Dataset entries
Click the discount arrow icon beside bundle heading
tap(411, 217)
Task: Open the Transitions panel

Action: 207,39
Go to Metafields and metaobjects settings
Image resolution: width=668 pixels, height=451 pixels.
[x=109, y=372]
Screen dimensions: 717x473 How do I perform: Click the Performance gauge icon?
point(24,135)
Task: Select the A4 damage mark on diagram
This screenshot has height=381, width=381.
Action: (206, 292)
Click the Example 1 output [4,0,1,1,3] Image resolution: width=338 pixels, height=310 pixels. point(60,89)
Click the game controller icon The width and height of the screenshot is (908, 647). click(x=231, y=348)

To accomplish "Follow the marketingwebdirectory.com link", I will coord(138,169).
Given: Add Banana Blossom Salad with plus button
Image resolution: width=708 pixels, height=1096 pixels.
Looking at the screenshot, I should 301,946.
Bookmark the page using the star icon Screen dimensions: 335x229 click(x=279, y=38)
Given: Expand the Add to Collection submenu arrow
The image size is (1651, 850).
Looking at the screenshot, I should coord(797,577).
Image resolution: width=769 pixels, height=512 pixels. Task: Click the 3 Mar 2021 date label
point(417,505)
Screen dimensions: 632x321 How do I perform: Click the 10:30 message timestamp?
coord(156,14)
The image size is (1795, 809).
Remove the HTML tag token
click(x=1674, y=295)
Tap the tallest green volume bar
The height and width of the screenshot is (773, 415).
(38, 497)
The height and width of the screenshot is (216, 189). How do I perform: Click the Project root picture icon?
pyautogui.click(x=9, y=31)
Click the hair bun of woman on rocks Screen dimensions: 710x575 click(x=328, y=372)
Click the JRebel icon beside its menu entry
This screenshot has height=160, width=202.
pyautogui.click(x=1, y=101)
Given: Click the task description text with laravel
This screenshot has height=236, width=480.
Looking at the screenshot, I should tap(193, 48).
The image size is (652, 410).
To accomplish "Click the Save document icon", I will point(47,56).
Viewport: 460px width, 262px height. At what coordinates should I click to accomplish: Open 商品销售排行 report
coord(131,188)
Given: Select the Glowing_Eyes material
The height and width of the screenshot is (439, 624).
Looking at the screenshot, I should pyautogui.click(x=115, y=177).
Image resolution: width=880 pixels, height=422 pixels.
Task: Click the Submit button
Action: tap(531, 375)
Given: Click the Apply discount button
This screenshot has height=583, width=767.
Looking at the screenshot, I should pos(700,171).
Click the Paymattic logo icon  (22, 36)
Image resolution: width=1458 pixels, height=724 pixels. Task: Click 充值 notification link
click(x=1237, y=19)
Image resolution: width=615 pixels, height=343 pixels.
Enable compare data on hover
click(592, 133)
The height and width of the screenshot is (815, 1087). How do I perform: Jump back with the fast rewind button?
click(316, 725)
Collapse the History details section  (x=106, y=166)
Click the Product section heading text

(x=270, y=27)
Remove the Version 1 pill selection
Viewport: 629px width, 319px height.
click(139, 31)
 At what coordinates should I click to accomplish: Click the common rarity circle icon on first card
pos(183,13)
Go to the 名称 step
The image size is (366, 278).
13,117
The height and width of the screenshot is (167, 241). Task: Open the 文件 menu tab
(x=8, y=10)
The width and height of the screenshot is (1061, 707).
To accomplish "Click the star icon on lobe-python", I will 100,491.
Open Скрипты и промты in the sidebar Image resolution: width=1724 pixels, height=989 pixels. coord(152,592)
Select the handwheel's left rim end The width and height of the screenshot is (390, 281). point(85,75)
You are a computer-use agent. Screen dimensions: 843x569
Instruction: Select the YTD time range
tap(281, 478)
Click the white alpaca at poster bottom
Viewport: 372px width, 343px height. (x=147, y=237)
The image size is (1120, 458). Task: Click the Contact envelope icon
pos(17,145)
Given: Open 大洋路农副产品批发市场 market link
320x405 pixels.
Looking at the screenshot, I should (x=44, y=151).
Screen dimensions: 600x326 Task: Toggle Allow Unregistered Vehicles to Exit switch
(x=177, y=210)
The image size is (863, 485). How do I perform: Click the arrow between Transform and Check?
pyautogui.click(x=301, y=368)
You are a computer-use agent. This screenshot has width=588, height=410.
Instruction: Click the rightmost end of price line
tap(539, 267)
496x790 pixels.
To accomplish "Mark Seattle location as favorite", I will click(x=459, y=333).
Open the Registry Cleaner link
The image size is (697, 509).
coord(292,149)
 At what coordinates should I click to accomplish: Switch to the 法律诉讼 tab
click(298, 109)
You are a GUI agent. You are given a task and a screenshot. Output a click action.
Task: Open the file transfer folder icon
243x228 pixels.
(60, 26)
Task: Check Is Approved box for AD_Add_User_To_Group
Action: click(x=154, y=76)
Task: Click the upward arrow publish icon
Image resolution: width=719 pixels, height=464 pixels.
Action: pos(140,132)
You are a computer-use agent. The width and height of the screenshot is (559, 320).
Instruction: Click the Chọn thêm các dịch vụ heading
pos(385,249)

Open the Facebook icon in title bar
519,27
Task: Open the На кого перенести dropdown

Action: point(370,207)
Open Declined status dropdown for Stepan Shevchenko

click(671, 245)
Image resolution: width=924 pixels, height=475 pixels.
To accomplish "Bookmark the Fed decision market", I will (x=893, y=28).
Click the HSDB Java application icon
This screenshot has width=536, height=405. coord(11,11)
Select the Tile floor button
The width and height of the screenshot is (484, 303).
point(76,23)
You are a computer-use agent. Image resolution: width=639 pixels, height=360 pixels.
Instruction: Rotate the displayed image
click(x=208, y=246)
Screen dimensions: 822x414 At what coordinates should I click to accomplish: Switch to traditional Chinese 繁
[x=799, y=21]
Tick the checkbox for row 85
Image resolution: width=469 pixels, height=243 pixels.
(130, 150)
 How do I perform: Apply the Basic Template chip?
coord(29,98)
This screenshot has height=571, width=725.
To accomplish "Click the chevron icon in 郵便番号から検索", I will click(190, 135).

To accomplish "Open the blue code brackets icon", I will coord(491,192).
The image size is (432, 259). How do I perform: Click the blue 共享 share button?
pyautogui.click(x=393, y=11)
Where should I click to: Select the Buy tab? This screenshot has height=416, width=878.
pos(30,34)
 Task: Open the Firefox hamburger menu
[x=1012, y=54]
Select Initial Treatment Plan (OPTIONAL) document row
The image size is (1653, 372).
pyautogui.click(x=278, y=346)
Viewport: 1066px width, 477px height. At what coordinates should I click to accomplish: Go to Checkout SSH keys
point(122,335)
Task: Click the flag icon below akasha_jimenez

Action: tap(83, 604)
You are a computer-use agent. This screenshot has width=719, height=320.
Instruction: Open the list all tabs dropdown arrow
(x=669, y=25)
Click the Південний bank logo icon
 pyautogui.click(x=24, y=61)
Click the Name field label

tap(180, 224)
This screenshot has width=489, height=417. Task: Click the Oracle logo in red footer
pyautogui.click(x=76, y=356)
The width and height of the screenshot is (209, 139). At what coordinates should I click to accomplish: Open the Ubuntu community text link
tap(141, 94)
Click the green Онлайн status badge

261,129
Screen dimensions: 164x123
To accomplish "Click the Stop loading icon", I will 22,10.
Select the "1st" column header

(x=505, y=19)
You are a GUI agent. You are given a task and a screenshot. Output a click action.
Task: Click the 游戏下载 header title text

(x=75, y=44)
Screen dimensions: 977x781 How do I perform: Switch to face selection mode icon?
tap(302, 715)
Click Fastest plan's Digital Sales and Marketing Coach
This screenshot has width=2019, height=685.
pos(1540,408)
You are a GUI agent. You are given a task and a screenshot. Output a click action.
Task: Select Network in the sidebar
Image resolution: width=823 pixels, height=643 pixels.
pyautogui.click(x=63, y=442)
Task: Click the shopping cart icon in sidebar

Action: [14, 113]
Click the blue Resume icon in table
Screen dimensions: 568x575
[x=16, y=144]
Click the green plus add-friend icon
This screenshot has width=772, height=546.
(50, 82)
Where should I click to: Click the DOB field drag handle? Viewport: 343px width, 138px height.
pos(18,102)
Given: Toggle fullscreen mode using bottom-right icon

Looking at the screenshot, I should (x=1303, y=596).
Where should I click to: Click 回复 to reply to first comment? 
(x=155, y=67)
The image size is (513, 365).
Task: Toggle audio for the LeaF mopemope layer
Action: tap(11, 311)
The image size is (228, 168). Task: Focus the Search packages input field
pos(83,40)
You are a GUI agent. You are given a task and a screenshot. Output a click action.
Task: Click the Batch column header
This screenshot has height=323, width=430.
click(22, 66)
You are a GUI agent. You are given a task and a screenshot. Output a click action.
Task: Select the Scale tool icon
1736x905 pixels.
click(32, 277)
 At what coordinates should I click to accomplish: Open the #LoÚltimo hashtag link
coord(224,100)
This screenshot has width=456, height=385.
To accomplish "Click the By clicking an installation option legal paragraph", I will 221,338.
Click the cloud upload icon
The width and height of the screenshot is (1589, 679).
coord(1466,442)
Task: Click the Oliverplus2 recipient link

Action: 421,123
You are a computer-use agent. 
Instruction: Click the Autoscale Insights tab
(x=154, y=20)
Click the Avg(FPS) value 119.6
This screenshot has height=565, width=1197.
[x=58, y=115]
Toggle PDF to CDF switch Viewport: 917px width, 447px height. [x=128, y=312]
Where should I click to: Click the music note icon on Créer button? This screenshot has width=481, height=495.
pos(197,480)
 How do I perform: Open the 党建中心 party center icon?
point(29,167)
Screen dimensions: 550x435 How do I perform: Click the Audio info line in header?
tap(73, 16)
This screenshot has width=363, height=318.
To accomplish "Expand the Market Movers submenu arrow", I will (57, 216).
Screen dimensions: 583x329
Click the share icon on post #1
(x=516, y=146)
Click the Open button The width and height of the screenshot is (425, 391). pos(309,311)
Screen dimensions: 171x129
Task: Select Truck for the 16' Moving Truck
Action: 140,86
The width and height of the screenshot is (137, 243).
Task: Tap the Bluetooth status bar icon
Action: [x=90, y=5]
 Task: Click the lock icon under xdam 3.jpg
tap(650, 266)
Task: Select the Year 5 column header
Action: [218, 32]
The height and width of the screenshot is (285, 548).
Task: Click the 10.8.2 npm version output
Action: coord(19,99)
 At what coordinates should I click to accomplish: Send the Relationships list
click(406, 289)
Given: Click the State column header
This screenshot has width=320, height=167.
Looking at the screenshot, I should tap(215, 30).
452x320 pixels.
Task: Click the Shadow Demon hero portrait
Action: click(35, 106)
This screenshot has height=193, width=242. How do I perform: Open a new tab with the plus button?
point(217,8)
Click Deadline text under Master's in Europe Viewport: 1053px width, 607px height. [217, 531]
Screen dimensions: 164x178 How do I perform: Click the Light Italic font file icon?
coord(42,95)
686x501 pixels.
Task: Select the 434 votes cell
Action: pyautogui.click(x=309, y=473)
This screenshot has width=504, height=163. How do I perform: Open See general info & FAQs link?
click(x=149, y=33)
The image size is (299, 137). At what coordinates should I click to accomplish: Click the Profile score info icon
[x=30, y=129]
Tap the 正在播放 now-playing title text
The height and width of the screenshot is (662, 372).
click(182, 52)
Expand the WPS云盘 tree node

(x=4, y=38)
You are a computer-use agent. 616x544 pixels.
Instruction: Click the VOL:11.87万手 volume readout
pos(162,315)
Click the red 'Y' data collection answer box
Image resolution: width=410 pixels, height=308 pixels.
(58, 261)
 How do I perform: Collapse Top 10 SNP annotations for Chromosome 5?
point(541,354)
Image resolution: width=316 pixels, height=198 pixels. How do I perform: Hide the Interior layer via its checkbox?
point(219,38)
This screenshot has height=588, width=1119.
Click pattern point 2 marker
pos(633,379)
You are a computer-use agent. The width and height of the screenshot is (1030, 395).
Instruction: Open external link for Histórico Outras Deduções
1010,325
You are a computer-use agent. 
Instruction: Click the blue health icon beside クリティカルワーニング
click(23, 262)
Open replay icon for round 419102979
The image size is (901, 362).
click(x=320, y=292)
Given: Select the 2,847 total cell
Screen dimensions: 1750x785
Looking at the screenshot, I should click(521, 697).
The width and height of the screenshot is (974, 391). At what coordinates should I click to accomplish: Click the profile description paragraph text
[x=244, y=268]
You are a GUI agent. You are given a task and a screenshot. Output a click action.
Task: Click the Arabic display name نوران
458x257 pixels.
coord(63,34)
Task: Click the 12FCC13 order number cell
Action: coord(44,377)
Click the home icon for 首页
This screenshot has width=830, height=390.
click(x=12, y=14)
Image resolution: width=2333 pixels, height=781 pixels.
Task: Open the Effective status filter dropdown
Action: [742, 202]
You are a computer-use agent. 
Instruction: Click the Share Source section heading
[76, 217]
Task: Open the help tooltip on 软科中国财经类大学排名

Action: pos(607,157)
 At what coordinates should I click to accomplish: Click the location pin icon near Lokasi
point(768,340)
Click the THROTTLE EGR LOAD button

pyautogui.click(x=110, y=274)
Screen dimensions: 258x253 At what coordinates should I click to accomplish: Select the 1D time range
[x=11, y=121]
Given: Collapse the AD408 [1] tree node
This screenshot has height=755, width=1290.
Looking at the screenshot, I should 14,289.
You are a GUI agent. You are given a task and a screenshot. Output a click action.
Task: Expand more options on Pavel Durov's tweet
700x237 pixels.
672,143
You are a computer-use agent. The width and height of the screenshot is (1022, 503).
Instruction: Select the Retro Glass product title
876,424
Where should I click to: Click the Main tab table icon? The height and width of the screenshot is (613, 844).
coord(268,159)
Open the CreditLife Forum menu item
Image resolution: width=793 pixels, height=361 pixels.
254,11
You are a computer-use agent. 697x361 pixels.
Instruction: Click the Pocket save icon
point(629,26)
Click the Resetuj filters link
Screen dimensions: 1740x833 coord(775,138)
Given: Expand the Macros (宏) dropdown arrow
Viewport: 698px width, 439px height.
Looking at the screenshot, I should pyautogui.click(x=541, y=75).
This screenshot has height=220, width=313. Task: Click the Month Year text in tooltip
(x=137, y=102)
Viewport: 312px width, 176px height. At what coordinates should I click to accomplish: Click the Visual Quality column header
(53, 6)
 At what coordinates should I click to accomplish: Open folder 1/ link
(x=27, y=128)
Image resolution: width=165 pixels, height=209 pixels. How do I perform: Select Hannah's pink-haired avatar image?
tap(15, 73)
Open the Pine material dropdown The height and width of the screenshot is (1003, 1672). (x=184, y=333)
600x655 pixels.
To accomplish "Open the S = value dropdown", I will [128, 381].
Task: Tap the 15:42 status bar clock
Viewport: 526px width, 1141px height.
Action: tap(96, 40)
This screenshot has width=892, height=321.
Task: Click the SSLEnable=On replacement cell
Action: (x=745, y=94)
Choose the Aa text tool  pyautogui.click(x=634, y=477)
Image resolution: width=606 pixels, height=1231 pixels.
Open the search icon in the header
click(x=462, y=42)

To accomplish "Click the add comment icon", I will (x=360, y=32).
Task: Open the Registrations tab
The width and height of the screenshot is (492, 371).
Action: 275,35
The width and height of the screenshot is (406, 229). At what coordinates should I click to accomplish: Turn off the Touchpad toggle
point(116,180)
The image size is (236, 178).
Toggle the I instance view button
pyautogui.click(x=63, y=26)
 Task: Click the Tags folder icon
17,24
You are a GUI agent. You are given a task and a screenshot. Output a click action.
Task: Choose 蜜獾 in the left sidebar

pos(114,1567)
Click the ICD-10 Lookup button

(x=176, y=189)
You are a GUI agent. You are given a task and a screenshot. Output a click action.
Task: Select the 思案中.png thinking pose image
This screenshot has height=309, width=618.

▶ **The task**
The lines above starting at the one that contains "The height and width of the screenshot is (662, 372)." and ending at the one that contains "is (1030, 395)." must be transcribed exactly, and no other lines may appear.

▶ **Task output**
The height and width of the screenshot is (662, 372).
click(182, 52)
Expand the WPS云盘 tree node

(x=4, y=38)
You are a computer-use agent. 616x544 pixels.
Instruction: Click the VOL:11.87万手 volume readout
pos(162,315)
Click the red 'Y' data collection answer box
Image resolution: width=410 pixels, height=308 pixels.
(58, 261)
 How do I perform: Collapse Top 10 SNP annotations for Chromosome 5?
point(541,354)
Image resolution: width=316 pixels, height=198 pixels. How do I perform: Hide the Interior layer via its checkbox?
point(219,38)
This screenshot has height=588, width=1119.
Click pattern point 2 marker
pos(633,379)
You are a computer-use agent. The width and height of the screenshot is (1030, 395).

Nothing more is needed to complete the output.